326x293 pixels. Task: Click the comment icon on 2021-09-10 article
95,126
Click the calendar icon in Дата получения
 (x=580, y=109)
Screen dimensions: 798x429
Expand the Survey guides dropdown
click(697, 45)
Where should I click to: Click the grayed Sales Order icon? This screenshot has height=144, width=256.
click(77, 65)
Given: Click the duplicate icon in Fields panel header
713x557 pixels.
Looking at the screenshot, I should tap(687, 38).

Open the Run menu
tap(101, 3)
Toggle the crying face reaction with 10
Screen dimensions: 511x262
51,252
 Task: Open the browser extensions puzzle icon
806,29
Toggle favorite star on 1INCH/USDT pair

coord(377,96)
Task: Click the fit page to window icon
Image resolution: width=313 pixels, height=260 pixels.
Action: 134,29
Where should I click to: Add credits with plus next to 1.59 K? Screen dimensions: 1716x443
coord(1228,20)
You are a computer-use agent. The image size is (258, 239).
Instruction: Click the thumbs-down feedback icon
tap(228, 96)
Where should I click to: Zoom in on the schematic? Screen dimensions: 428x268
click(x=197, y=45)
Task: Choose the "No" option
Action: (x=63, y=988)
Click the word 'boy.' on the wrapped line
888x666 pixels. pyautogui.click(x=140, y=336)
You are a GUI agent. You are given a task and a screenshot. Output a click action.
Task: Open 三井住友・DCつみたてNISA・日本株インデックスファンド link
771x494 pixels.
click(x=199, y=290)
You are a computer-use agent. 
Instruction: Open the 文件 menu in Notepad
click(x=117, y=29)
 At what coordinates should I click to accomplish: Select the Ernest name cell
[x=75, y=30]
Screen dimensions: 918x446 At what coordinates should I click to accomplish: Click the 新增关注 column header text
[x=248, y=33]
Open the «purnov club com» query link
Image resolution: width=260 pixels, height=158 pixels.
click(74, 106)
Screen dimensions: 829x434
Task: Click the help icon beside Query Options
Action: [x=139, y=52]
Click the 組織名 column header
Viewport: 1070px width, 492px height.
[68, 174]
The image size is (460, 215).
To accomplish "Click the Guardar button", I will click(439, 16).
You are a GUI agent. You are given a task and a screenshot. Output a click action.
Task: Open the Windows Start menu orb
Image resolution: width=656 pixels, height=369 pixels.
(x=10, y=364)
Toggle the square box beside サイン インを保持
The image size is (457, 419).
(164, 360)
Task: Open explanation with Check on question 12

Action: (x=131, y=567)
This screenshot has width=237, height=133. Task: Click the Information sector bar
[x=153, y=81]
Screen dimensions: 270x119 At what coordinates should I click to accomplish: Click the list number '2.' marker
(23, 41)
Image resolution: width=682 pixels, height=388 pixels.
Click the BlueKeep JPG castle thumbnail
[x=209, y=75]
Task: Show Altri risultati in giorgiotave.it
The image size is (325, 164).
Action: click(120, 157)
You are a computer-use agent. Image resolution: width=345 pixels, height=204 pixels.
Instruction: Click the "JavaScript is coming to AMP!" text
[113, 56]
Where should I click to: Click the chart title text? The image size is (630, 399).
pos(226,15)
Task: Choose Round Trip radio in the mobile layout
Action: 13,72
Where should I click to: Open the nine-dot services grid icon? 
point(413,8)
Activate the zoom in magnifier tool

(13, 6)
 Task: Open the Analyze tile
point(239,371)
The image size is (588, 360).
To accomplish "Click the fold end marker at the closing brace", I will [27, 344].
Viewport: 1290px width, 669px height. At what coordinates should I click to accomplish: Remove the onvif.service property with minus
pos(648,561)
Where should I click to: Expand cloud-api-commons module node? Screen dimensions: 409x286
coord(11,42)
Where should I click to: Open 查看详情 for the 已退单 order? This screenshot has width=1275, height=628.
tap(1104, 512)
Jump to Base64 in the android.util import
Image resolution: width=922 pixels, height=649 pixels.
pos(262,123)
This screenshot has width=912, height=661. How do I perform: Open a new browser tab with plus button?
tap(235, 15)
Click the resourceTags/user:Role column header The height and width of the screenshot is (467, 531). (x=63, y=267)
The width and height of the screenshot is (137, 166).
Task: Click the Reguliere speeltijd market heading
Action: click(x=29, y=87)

What to do: Please print, unchanged, the lines from the one holding "Viewport: 1290px width, 669px" through the last line of the listing above, including both and omitting the rest.

Answer to the problem:
Viewport: 1290px width, 669px height. At what coordinates should I click to accomplish: Remove the onvif.service property with minus
pos(648,561)
Where should I click to: Expand cloud-api-commons module node? Screen dimensions: 409x286
coord(11,42)
Where should I click to: Open 查看详情 for the 已退单 order? This screenshot has width=1275, height=628.
tap(1104, 512)
Jump to Base64 in the android.util import
Image resolution: width=922 pixels, height=649 pixels.
pos(262,123)
This screenshot has width=912, height=661. How do I perform: Open a new browser tab with plus button?
tap(235, 15)
Click the resourceTags/user:Role column header The height and width of the screenshot is (467, 531). (x=63, y=267)
The width and height of the screenshot is (137, 166).
Task: Click the Reguliere speeltijd market heading
Action: click(x=29, y=87)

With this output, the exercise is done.